"""
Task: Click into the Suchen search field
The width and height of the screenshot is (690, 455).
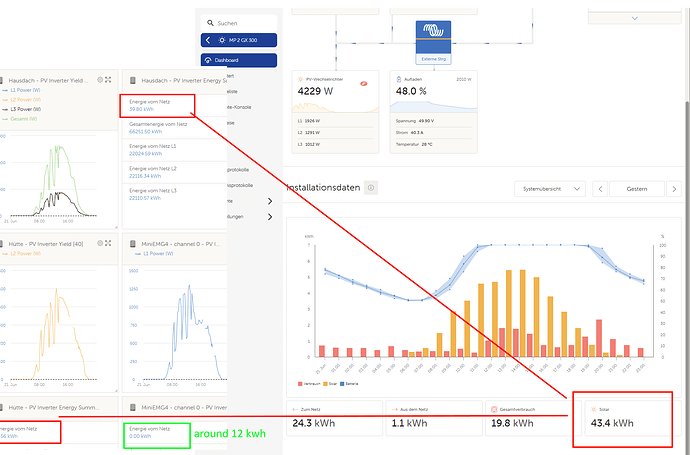Action: pos(239,23)
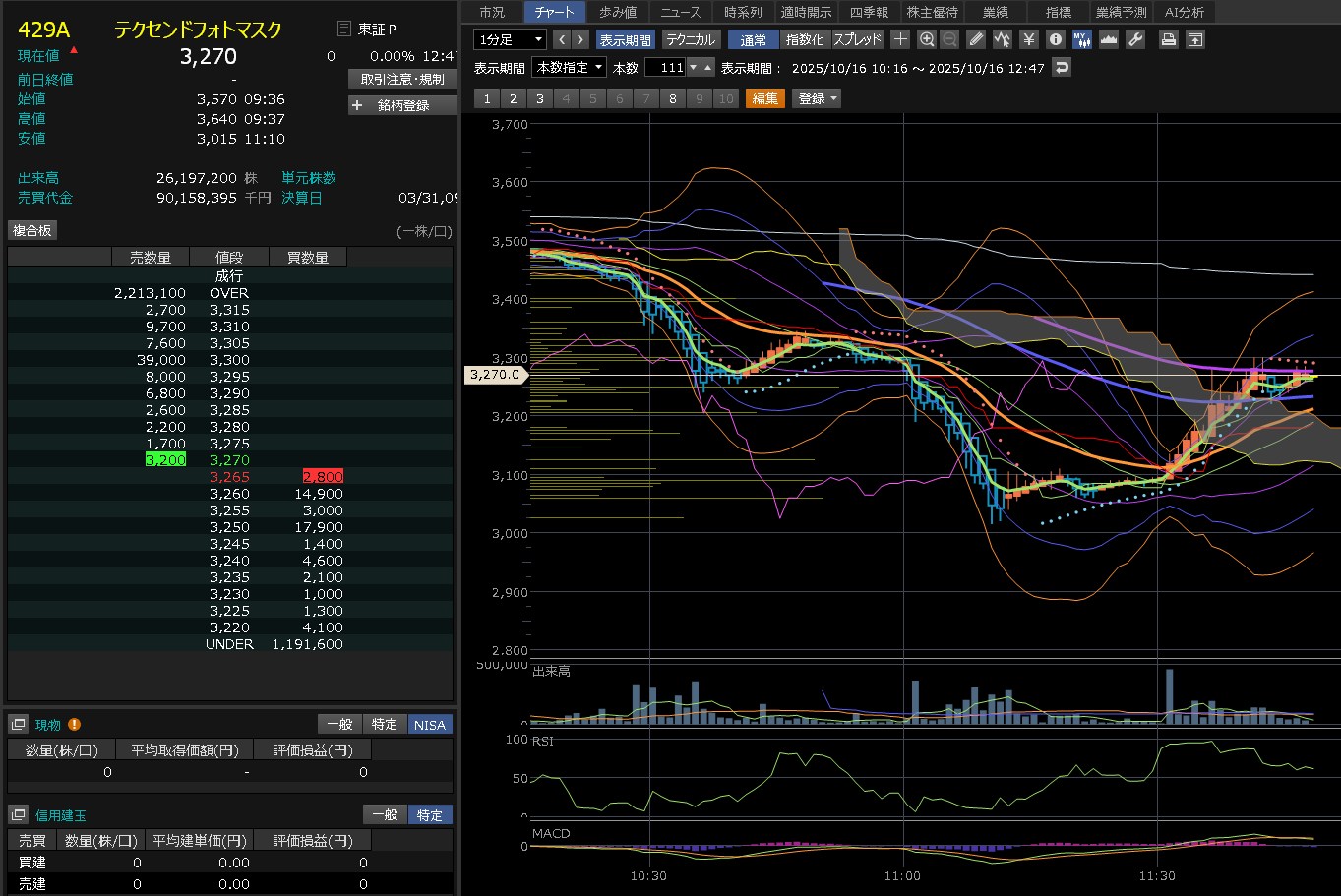Click the reset display period arrow icon
This screenshot has width=1341, height=896.
pos(1061,68)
"""
Can you reproduce every line of the records above word for word, leaving out the pictures?

> **Solution for this exercise**:
Task: Click into the Suchen search field
The width and height of the screenshot is (690, 455).
Action: pos(239,23)
Click the reset display period arrow icon
This screenshot has width=1341, height=896.
pos(1061,68)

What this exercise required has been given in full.